Stored items:
=== Section Start ===

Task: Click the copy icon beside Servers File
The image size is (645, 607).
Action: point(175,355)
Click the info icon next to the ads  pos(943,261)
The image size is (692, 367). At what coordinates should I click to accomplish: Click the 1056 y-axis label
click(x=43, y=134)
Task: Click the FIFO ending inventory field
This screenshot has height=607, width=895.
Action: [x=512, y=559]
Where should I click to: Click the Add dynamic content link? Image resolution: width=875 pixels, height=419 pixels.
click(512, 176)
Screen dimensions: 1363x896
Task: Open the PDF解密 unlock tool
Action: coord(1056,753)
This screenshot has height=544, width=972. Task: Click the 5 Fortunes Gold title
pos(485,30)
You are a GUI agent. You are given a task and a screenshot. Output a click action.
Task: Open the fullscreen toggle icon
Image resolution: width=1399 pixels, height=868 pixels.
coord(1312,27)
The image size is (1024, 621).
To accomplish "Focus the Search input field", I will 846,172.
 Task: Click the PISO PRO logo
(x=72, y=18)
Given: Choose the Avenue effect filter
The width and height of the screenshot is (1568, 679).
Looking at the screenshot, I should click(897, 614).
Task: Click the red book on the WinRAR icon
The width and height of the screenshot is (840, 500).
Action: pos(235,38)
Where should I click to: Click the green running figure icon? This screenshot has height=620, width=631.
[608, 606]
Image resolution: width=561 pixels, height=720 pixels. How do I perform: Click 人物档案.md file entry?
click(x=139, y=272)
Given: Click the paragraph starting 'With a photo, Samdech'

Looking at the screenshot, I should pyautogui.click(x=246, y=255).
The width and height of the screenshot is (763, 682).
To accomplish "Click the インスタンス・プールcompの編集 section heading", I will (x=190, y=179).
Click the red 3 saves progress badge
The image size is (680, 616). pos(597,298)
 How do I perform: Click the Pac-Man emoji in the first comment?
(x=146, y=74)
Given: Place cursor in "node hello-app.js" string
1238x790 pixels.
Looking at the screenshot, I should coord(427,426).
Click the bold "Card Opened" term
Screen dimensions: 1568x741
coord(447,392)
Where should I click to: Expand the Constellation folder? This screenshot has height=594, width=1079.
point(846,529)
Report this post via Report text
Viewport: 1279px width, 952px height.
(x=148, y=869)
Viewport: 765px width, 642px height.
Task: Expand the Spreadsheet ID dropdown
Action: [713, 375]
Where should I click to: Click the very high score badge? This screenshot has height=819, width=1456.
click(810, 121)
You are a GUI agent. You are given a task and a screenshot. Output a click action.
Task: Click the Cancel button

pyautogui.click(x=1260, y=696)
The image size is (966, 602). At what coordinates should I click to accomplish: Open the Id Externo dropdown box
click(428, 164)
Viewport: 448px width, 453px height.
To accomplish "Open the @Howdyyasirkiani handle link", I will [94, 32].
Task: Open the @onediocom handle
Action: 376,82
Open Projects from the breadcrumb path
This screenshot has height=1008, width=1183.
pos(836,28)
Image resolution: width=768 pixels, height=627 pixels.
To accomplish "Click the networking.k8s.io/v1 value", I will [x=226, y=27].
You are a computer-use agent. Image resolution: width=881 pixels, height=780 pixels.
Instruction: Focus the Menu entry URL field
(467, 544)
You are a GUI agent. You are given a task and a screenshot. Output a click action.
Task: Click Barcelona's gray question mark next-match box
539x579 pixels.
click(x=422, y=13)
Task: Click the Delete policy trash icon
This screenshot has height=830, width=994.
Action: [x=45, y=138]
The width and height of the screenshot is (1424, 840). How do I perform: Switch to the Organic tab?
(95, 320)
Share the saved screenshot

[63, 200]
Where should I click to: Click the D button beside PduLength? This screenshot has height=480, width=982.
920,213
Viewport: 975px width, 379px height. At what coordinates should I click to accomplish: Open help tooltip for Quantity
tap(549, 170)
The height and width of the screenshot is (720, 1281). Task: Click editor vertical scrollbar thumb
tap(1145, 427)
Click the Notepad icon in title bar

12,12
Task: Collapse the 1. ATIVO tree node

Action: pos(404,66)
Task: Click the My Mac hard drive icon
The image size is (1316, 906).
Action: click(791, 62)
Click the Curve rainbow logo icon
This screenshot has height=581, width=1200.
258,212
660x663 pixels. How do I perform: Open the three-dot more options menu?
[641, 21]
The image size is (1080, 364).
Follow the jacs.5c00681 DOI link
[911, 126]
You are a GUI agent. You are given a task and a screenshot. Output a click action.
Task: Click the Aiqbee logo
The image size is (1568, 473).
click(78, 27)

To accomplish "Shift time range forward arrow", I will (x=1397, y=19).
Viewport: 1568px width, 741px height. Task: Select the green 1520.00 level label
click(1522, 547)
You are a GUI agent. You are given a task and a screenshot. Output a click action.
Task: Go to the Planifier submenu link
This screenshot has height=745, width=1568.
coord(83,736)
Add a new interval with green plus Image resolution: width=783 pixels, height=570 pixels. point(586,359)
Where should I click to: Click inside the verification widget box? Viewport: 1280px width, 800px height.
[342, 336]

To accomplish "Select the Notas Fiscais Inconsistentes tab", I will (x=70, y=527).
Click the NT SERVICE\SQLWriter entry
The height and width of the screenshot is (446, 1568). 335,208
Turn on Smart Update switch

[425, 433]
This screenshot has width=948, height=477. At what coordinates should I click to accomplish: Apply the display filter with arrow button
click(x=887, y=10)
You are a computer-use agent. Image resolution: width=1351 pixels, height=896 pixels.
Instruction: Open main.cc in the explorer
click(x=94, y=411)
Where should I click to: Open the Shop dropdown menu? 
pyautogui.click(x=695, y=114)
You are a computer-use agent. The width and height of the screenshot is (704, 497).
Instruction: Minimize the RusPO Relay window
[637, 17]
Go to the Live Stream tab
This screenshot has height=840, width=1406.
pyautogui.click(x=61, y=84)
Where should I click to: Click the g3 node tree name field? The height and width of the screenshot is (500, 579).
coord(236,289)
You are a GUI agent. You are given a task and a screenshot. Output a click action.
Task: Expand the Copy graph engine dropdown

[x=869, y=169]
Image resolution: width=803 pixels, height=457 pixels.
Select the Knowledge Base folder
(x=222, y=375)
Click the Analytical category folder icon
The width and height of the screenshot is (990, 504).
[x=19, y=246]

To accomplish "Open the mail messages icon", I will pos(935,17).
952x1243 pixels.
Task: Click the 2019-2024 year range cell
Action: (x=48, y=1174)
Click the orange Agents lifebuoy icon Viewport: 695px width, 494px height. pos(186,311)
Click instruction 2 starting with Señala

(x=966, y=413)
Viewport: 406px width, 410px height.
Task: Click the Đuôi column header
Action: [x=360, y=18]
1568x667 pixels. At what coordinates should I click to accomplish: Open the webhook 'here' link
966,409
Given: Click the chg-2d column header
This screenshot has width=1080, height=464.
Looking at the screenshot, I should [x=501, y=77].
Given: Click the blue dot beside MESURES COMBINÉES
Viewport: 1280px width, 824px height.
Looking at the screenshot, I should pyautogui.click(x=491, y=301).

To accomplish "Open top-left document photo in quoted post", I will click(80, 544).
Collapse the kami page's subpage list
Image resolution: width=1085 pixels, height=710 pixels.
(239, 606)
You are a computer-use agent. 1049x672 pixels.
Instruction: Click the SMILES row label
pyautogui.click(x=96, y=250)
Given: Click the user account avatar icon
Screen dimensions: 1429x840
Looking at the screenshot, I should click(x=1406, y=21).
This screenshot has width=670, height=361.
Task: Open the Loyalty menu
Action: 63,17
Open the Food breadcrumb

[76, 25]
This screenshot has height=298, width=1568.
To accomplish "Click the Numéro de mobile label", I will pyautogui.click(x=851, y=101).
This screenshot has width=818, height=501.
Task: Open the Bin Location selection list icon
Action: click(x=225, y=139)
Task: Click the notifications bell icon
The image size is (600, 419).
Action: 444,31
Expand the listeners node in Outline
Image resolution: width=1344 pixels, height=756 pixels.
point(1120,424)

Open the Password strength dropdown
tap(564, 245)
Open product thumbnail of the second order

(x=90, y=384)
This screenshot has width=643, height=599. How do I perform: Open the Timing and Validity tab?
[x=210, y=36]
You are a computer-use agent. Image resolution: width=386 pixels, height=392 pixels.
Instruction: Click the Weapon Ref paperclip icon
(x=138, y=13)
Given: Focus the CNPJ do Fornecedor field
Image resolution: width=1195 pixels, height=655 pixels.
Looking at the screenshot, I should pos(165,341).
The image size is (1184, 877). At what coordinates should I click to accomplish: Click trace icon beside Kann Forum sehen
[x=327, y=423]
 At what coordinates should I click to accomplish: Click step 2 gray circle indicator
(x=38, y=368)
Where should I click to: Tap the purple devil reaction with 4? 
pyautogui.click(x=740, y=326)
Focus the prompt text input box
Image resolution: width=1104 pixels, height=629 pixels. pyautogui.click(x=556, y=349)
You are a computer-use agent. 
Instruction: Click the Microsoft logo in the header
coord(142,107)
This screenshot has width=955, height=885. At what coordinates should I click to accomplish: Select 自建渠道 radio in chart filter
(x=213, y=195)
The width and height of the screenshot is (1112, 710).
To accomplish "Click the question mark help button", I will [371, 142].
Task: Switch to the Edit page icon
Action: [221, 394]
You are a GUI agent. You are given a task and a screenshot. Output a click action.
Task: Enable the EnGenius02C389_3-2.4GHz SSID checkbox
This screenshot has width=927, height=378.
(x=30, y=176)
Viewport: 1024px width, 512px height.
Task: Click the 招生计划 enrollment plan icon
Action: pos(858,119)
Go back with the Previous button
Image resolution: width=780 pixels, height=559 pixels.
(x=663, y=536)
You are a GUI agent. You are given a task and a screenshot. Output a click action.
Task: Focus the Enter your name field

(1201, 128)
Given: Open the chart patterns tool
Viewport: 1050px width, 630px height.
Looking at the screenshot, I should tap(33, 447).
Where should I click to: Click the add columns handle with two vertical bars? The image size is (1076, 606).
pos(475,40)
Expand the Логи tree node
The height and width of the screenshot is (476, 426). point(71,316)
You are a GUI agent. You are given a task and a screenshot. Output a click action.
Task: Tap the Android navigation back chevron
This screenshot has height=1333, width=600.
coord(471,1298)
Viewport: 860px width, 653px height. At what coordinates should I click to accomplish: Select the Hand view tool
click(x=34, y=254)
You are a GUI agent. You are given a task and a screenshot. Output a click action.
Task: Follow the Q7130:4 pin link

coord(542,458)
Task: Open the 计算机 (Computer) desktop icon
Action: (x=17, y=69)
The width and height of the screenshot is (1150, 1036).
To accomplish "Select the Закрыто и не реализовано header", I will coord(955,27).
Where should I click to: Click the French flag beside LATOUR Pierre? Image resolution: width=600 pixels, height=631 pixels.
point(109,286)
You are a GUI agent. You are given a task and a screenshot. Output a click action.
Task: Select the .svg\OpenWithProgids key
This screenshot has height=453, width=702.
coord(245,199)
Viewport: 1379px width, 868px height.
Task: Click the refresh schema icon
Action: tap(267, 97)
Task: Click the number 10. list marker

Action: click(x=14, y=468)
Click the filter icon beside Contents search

=== Section End ===

Among the records above, repeat exactly the line with "The width and height of the screenshot is (840, 500).", the line with "Given: Place cursor", and every line in between, and only those.

WRITTEN RESPONSE ::
The width and height of the screenshot is (840, 500).
Action: pos(235,38)
Where should I click to: Click the green running figure icon? This screenshot has height=620, width=631.
[608, 606]
Image resolution: width=561 pixels, height=720 pixels. How do I perform: Click 人物档案.md file entry?
click(x=139, y=272)
Given: Click the paragraph starting 'With a photo, Samdech'

Looking at the screenshot, I should pyautogui.click(x=246, y=255).
The width and height of the screenshot is (763, 682).
To accomplish "Click the インスタンス・プールcompの編集 section heading", I will (x=190, y=179).
Click the red 3 saves progress badge
The image size is (680, 616). pos(597,298)
 How do I perform: Click the Pac-Man emoji in the first comment?
(x=146, y=74)
Given: Place cursor in "node hello-app.js" string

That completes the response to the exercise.